Leave out the pictures and copy every record exactly.
╭─ Supplied material
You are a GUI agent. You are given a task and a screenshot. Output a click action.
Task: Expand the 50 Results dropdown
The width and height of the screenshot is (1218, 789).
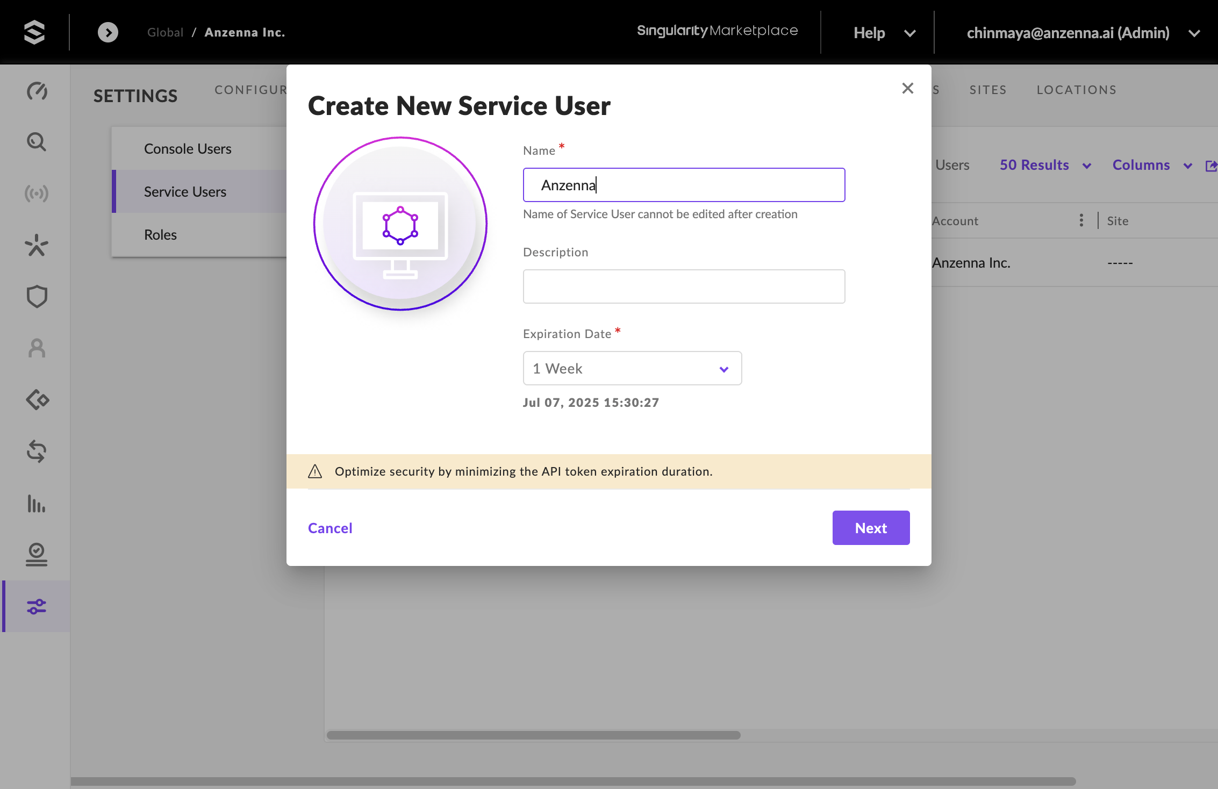[1045, 165]
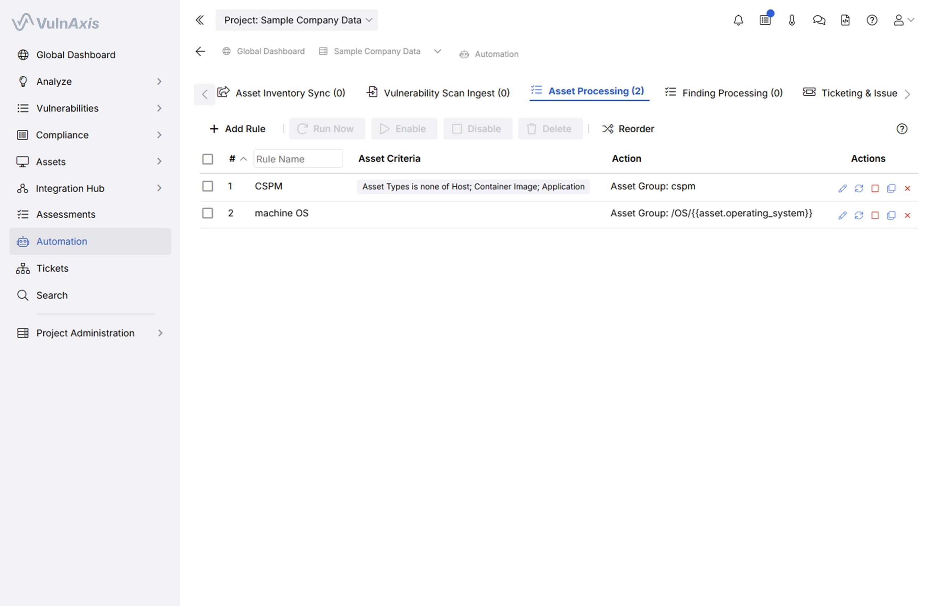The width and height of the screenshot is (927, 606).
Task: Open the Project: Sample Company Data dropdown
Action: click(x=297, y=20)
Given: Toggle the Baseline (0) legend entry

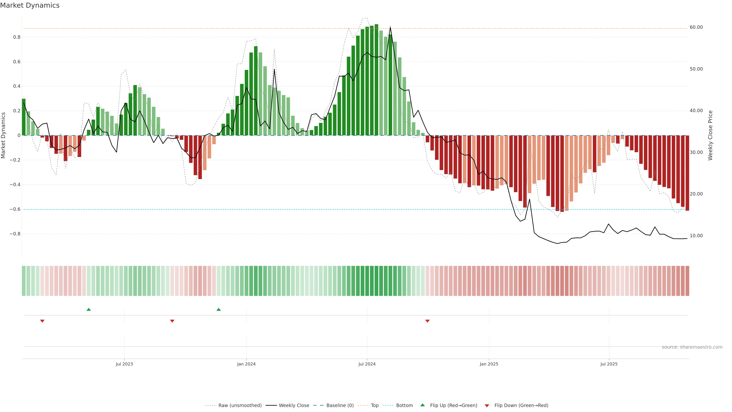Looking at the screenshot, I should click(x=340, y=405).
╰─
* **Answer box**
You are a GUI agent. You are given a task and a screenshot. Output a click action.
Task: Expand the 50 Results dropdown
The width and height of the screenshot is (1218, 789).
[1045, 165]
The width and height of the screenshot is (927, 606).
Task: Open the Project: Sample Company Data dropdown
Action: click(x=297, y=20)
Given: Toggle the Baseline (0) legend entry

Looking at the screenshot, I should click(x=340, y=405).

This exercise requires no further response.